TASK REQUIREMENTS :: Could you copy out, word for word, the lines running from the very first one through the line that contains "The height and width of the screenshot is (684, 553).", with both of those included?

◆ ◆ ◆

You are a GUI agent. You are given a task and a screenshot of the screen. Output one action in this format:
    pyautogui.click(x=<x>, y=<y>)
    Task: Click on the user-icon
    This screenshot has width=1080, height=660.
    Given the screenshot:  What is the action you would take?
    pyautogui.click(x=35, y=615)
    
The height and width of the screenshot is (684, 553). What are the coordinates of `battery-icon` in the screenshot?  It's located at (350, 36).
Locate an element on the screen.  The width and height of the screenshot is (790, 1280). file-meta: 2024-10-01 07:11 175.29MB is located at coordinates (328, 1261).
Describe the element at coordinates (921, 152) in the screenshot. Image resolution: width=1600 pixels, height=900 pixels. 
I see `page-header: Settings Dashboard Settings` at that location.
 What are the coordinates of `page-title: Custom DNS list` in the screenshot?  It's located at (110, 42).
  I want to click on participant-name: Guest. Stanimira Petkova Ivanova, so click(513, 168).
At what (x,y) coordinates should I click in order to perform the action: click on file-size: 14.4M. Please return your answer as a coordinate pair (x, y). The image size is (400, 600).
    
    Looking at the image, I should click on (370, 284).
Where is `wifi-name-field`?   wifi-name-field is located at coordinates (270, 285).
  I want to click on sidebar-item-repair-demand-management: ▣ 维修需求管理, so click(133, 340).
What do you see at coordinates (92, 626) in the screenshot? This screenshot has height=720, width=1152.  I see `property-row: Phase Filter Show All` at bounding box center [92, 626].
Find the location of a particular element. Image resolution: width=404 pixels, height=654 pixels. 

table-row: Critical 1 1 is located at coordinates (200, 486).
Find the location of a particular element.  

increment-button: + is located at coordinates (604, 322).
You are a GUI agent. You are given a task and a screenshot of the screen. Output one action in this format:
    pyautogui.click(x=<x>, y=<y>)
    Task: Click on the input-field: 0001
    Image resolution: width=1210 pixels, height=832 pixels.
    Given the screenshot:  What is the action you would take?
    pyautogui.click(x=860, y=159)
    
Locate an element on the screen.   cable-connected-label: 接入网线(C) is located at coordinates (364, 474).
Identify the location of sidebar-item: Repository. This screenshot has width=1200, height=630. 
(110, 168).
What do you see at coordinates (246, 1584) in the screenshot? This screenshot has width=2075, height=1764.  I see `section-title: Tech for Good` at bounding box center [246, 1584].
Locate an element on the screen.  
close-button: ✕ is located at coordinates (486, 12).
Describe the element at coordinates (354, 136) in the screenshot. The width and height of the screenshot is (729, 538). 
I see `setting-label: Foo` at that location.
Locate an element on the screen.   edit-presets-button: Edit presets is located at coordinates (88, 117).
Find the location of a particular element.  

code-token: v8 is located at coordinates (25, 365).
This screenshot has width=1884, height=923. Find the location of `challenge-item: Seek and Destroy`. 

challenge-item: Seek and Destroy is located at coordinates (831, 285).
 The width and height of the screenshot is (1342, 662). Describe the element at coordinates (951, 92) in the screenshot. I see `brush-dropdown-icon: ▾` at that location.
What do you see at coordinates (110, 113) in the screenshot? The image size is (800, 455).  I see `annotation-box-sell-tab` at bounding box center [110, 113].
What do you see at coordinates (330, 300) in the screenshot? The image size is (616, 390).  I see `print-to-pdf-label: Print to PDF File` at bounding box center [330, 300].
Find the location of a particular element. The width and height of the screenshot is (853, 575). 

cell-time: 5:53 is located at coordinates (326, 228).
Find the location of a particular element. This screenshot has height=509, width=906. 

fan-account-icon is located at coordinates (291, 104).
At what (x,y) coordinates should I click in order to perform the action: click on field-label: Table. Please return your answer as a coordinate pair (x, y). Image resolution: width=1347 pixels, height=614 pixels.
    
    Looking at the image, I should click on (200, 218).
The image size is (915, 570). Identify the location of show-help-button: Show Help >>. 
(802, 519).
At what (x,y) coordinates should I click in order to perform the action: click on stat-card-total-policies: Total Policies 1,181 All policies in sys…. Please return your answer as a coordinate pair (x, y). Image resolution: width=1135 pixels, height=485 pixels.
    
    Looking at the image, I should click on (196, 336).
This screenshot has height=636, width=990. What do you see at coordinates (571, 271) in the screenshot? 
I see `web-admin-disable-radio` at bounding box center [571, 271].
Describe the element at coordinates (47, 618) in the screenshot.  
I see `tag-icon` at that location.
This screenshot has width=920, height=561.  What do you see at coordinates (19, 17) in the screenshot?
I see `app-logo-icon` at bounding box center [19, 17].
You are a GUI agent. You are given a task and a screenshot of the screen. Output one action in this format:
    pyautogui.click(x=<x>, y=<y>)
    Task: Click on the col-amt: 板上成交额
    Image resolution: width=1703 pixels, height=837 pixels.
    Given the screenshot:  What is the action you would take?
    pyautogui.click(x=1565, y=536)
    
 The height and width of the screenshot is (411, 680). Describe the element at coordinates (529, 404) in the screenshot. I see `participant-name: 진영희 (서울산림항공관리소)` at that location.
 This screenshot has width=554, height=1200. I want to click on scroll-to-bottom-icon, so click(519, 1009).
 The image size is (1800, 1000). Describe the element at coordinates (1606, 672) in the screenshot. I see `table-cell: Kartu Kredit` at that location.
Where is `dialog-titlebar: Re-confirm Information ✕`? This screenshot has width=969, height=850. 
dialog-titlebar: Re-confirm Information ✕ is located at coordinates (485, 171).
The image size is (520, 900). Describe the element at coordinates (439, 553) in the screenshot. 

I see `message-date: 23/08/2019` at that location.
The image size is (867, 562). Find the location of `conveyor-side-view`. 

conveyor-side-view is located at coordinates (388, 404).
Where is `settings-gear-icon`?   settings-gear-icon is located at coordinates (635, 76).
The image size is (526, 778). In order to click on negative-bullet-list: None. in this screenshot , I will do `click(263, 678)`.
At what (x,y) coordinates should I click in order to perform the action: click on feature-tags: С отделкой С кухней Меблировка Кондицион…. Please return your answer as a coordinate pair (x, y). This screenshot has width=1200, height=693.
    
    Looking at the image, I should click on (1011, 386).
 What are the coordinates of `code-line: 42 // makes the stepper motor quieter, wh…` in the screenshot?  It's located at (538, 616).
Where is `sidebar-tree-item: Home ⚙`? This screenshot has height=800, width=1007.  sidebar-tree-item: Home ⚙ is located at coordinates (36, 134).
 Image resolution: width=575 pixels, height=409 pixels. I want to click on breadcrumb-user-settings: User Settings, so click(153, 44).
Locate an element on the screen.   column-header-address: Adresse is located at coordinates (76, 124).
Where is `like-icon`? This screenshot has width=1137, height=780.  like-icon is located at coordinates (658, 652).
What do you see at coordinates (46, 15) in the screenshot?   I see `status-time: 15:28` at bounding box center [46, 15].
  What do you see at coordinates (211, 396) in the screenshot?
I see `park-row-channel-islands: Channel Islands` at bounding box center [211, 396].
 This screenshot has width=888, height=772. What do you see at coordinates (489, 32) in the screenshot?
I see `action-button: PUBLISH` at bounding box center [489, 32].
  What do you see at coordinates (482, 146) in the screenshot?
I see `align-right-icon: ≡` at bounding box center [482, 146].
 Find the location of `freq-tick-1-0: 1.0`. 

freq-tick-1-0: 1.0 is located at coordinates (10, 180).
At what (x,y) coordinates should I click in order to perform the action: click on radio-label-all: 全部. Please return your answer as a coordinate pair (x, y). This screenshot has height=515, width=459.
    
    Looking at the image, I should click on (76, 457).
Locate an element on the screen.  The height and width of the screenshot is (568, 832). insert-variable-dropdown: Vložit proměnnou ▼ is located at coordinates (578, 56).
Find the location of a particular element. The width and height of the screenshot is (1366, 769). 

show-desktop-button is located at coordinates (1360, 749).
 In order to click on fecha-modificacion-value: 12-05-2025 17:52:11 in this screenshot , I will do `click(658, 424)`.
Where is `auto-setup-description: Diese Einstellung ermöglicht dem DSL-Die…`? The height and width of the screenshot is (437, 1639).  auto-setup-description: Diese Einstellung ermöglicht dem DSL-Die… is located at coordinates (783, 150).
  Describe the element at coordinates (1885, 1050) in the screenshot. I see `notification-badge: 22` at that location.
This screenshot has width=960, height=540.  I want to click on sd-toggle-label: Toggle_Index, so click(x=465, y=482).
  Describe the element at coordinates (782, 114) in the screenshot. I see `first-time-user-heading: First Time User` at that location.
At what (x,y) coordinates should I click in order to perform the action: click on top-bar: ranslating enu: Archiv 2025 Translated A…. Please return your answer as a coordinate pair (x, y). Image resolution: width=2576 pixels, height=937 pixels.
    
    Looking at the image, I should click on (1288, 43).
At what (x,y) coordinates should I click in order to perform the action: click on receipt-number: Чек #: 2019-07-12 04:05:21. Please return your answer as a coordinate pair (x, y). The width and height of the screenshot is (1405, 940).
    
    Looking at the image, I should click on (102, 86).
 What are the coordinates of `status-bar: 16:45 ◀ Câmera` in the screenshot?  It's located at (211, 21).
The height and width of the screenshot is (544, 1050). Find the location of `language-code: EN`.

◆ ◆ ◆

EXERCISE ANSWER ::
You are a GUI agent. You are given a task and a screenshot of the screen. Output one action in this format:
    pyautogui.click(x=<x>, y=<y>)
    Task: Click on the user-icon
    This screenshot has width=1080, height=660.
    Given the screenshot:  What is the action you would take?
    pyautogui.click(x=35, y=615)
    
The height and width of the screenshot is (684, 553). What are the coordinates of `battery-icon` in the screenshot?  It's located at (350, 36).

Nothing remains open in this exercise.